===== Given text =====
Japan’s fertility rate likely reached a record low of 1.21 in 2023, based on a new estimate, with the country’s demographic decline outpacing the government forecast, Report informs via Nikkei Asia.

The rate, which represents the average number of children a woman is expected to have in her lifetime, is 0.05 below the previous low from 2005 and 2022, according to calculations by Takuya Hoshino, an economist at Japan’s Dai-ichi Life Research Institute. It likely fell for the eighth straight year, he said.

The decline stemmed largely from a decrease in marriages during the COVID-19 pandemic, with the number dropping 12% in 2020 and 5% in 2021. Changing values and economic uncertainties contributed as well.

Births to Japanese nationals also fell 5% in 2023 to a record low of 731,139, Hoshino calculated. He based the estimates on factors including fertility rate forecasts and age breakdowns of women in Japan.

His estimate indicates that Japan’s demographic crisis is worsening faster than the government anticipated. The National Institute of Population and Social Security Research in 2023 predicted a total fertility rate of 1.23 and total births of 739,000 for the year.
===== Material supplied =====
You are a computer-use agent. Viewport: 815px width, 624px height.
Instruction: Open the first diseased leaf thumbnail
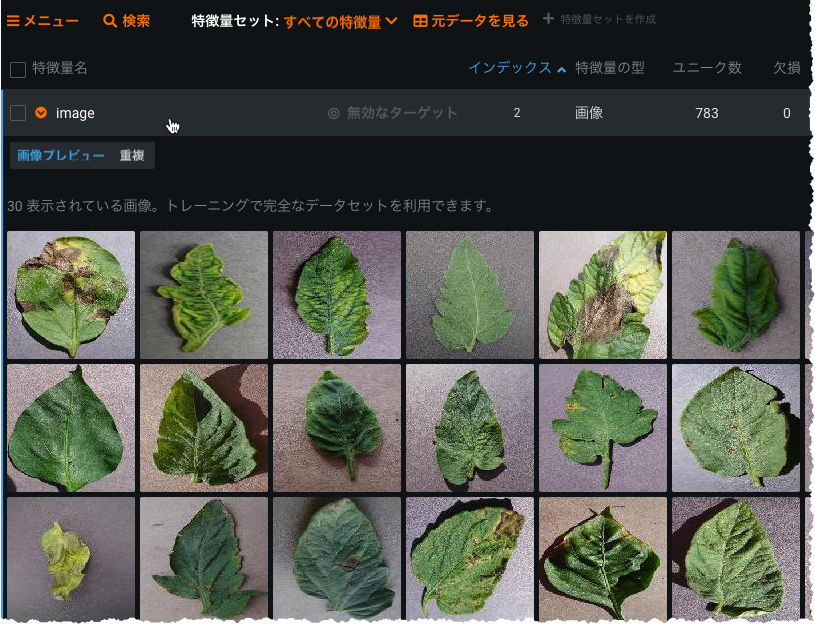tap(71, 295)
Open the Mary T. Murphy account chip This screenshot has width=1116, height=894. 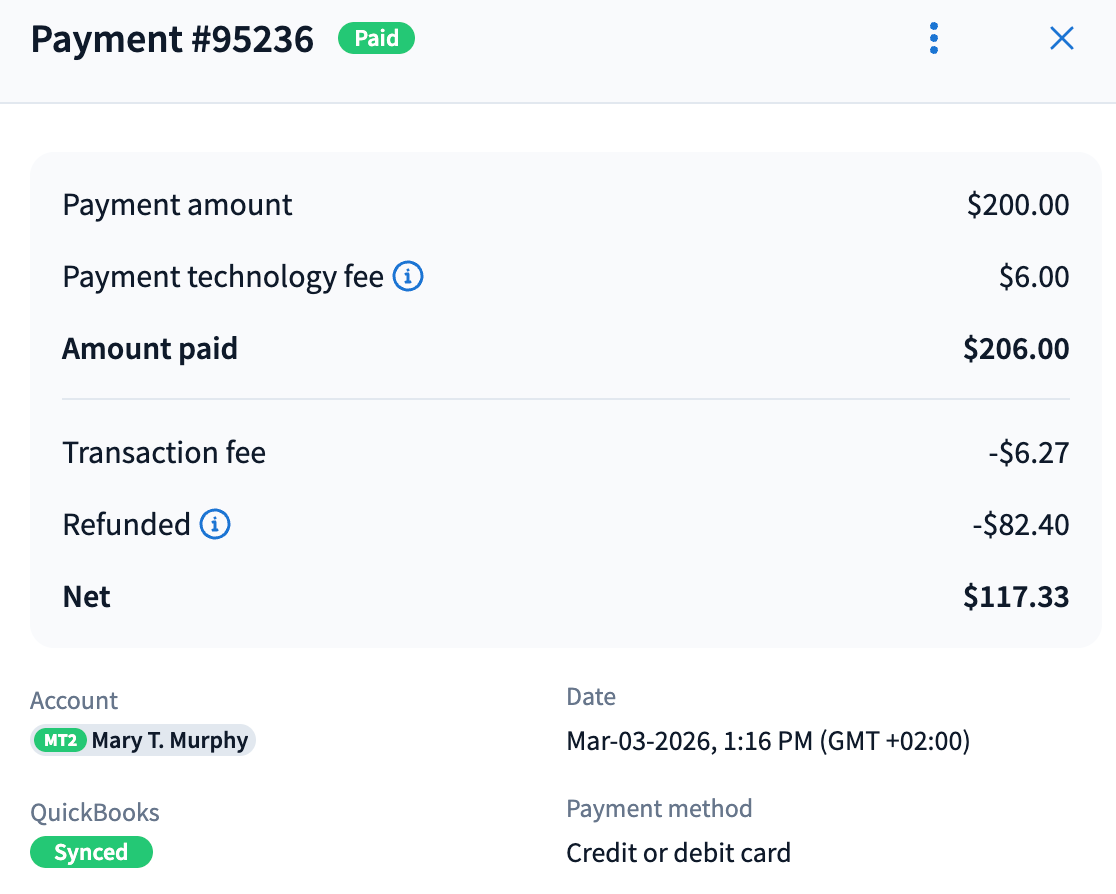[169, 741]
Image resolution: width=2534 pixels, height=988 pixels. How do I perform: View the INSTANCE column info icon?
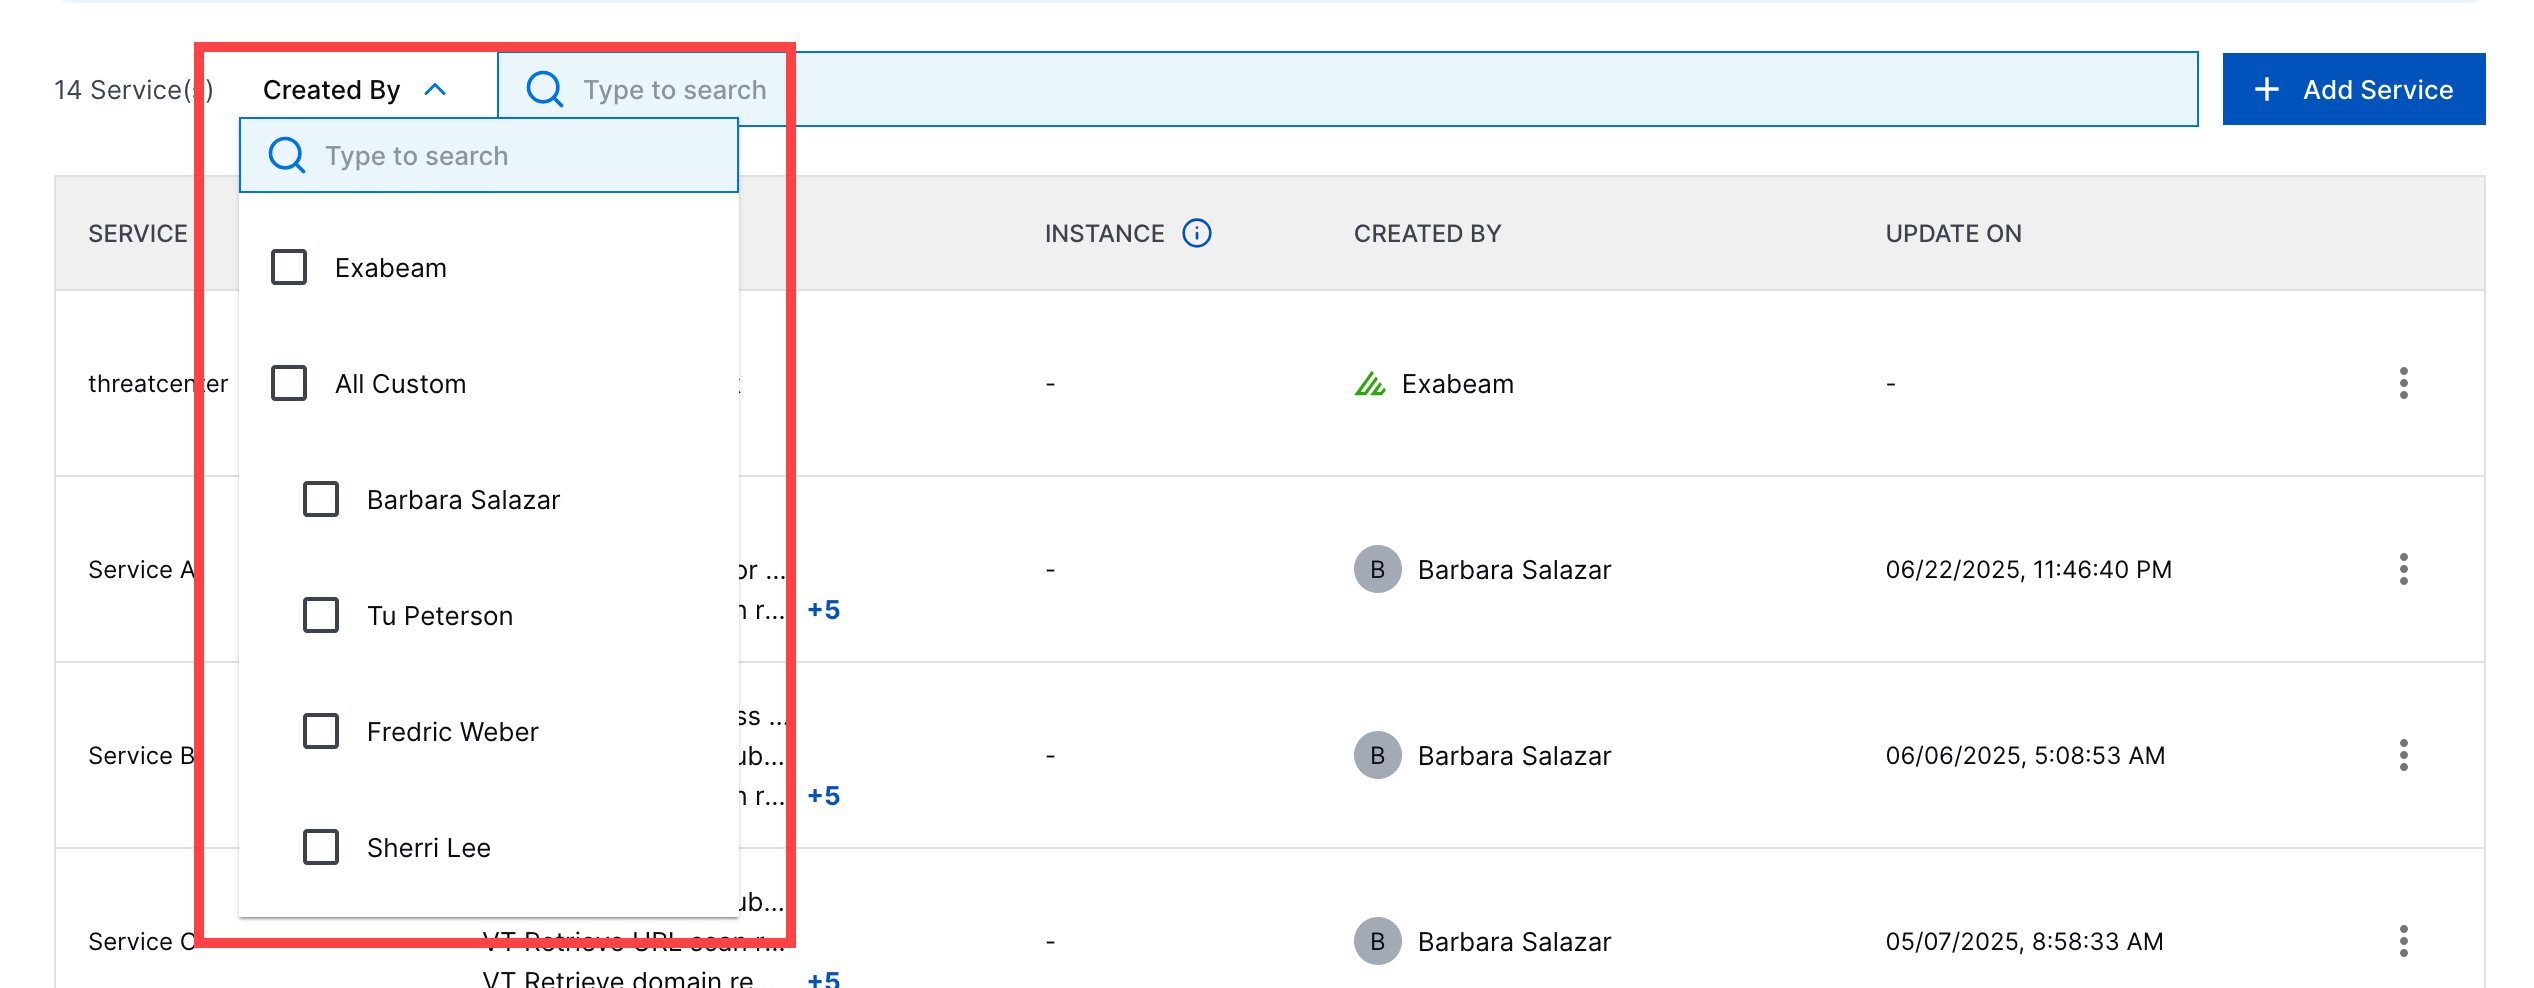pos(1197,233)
=====
===== Material supplied =====
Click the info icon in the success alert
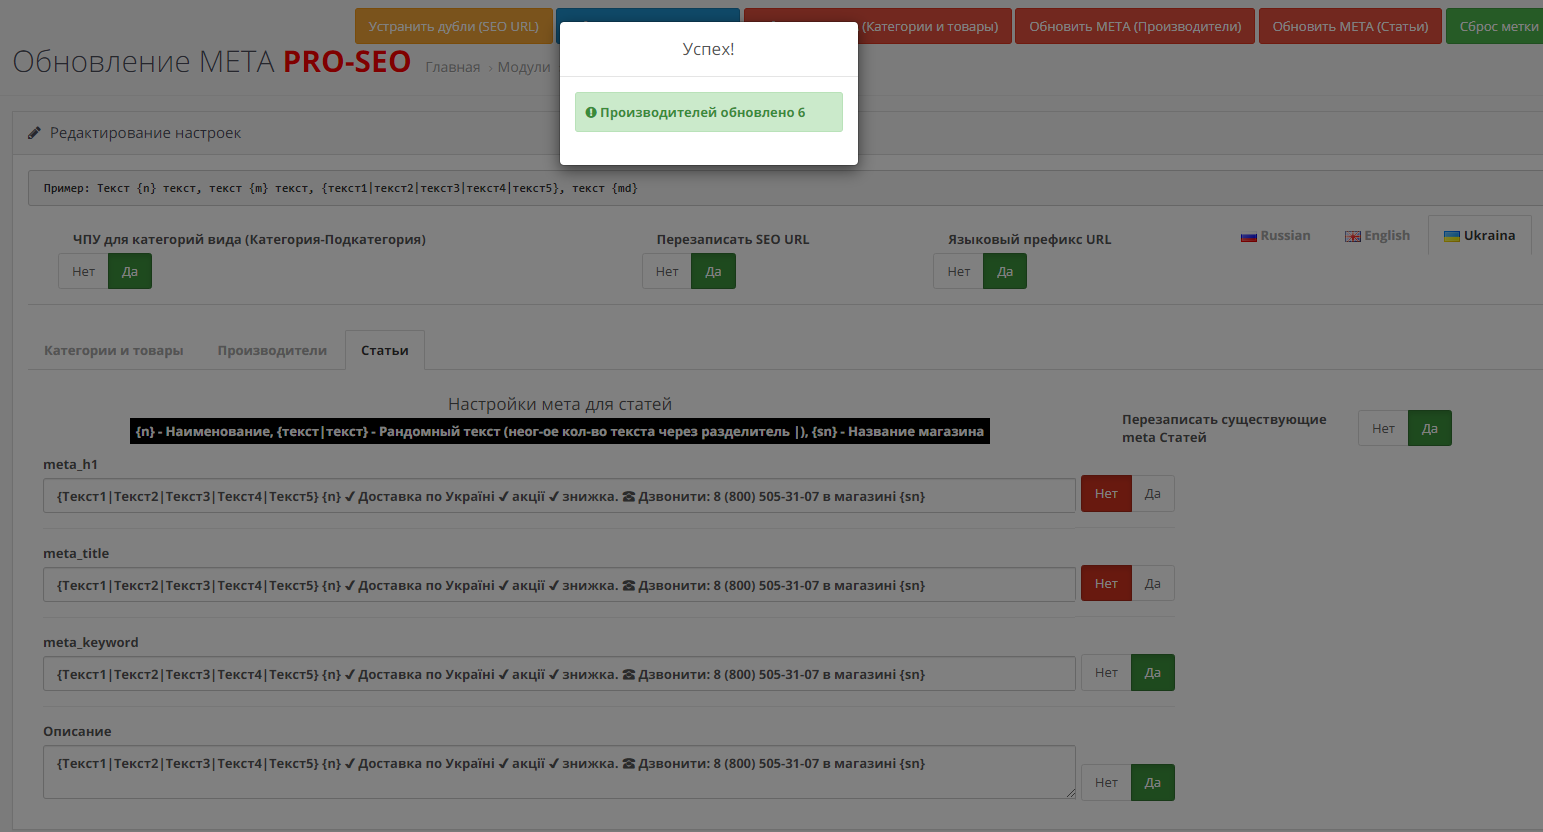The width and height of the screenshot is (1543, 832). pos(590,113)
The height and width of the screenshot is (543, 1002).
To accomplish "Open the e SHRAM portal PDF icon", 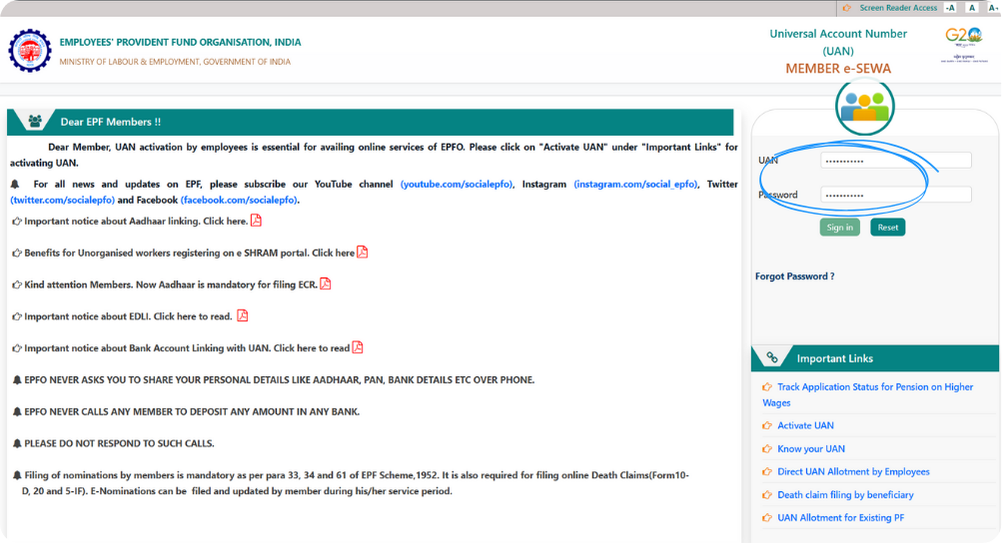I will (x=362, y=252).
=====
**Explore the material:**
[a] Answer these questions from the article on Japan's fertility rate:
(i) What figure does the new estimate give for Japan's fertility rate in 2023?
(ii) By how much did the number of marriages drop in 2020?
(iii) How many total births did the National Institute of Population and Social Security Research predict for 2023?
[b] Could you write what comes next in the article on Japan's fertility rate, starting after its final sentence?

**Task answers:**
[a]
(i) 1.21
(ii) 12%
(iii) 739,000

[b]
Data published in February by Japan’s health ministry showed that births nationwide, including to foreigners, fell for the eighth year in a row to a record low of 758,631. The ministry will publish official data on Japan’s total fertility rate and births to Japanese nationals in early June.

The decline appears to be continuing this year. Total births in Japan, including to foreigners, fell 6.4% on the year in January-March to 170,804. Deaths outnumbered births by 270,566.

Fertility rates in many other advanced economies also have fallen below the 2.07 mark needed to maintain the population on their own. South Korea recorded a fertility rate of 0.72 and 230,000 births in 2023. France saw a rate of 1.68 and 678,000 births, while the US reported a rate of 1.62 and 3.59 million births.